São Paulo, sábado, 16 de agosto de 2008

Miniconto

Pára de pensar, menino!

O menino da cabeça de vento tinha três redemoinhos bem no meio do cabelo. Pra completar aquele fenômeno esquisito, o cabelo dele crescia, feito nariz quando o dono conta muita mentira. A noite passava e nada de Chanel: o menino acordava a cara da Rapunzel!

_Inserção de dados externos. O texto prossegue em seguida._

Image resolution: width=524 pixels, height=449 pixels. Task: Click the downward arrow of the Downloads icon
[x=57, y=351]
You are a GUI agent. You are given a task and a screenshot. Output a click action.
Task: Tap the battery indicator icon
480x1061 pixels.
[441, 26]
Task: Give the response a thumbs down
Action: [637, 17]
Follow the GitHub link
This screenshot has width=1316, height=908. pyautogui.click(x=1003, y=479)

E de nada adiantava cortar o cabelo daquele menino, pois só fazia perder tempo do barbeiro Severino. De olhar a tesoura não dava outra: brotavam centenas de fios, novinhos em folha. O cabelo ficava ainda pior depois de tomar chuva, fazendo daquela cabeça um xaxim e sua samambaia murcha. E quando Severino folgava era um desespero e aquela cabeleira crescia que era um exagero.

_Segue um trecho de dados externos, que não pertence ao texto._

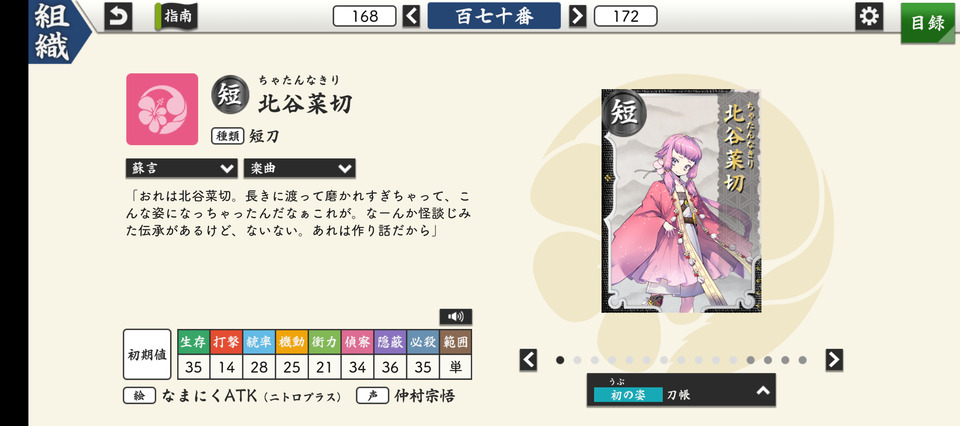The width and height of the screenshot is (960, 426).
Task: Click the pink hibiscus crest icon
Action: pyautogui.click(x=162, y=109)
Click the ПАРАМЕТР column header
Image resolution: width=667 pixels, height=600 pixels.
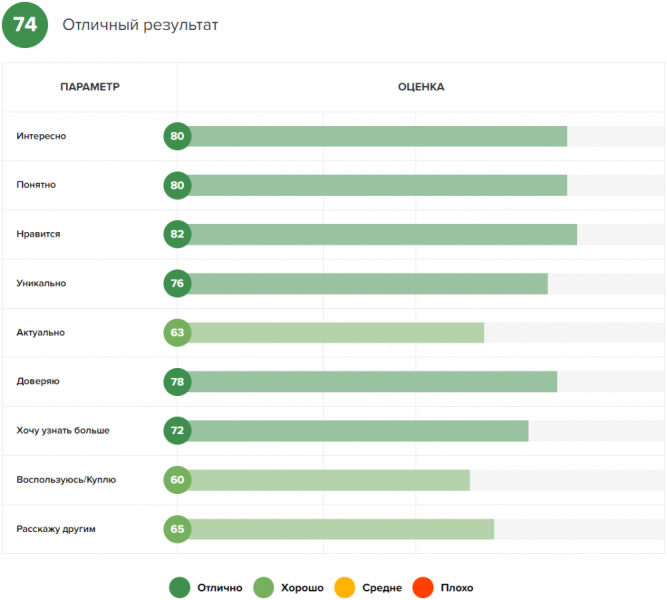(x=90, y=87)
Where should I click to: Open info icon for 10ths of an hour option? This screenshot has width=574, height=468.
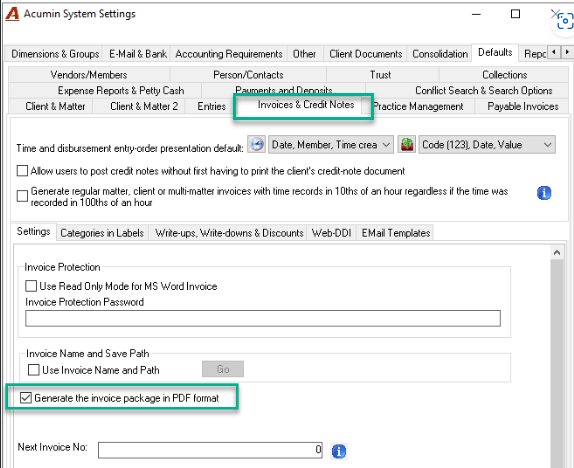[x=544, y=193]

O médico da família nada mais podia fazer: nem tomando conhecimento o menino ficava careca de saber! Resolveu insistir mesmo assim: 'O que será que se passa naquela cabeça de pudim?' Pediu uns exames e receitou o antídoto dum tônico capilar pra acabar de vez com a novela: 'O átono carecar, minha gente, é tiro e queda!'
No entanto, praquela cabeleira nada funcionava: nem átono carecar nem reza brava!

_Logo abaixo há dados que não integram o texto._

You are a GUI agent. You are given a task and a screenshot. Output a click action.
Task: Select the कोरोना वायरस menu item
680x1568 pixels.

Então o menino, que não agüentava mais viver com tanta minhoca na cabeça, resolveu tirar proveito daquilo tudo e decidiu dar jeito, ele mesmo, no problema cabeludo. Naquela noite, os vizinhos mal conseguiram dormir por causa dum cheiro pra lá de fedido; passaram a madrugada toda gritando: 'Pára de pensar, menino!'
Mas, para surpresa de todos, da noite pro dia, aquela coisa tão maluca acabou virando uma fábrica de perucas! Em um mês, o que deixou sua família rica não foi vento, nem rede, nem moinho, foi titica! Definitivamente cabeça oca o menino não tinha; os exames mostraram que sua cachola era cheia de cocô de galinha! A titica adubava a raiz dos cabelos e o cocuruto, deixando o menino com a imaginação bem fértil, bem arguto.
Mas a alegria durou pouco... De repente, o estoque de perucas começou a encalhar, sobrando chumaço de cabelo aqui e acolá. Não havia mais rastro de calvície nas adjacências, levando a fábrica da família à falência.
Então o menino, cheio de idéias sem pé nem cabeça, teve um revestrés: trocou os pés pelas mãos e a cabeça pelos pés. No lugar da fábrica para enfeitar cacholas criou uma indústria de limpador de solas. Os cabelos, que antigamente viravam penachos, hoje ganham nova vida em fantásticos capachos!


MARIA AMÁLIA CAMARGO é escritora e escreveu, entre outros, "Laranja-Pêra Couve Manteiga" (editora Girafinha) e prepara o lançamento de "Companhia Três Marias".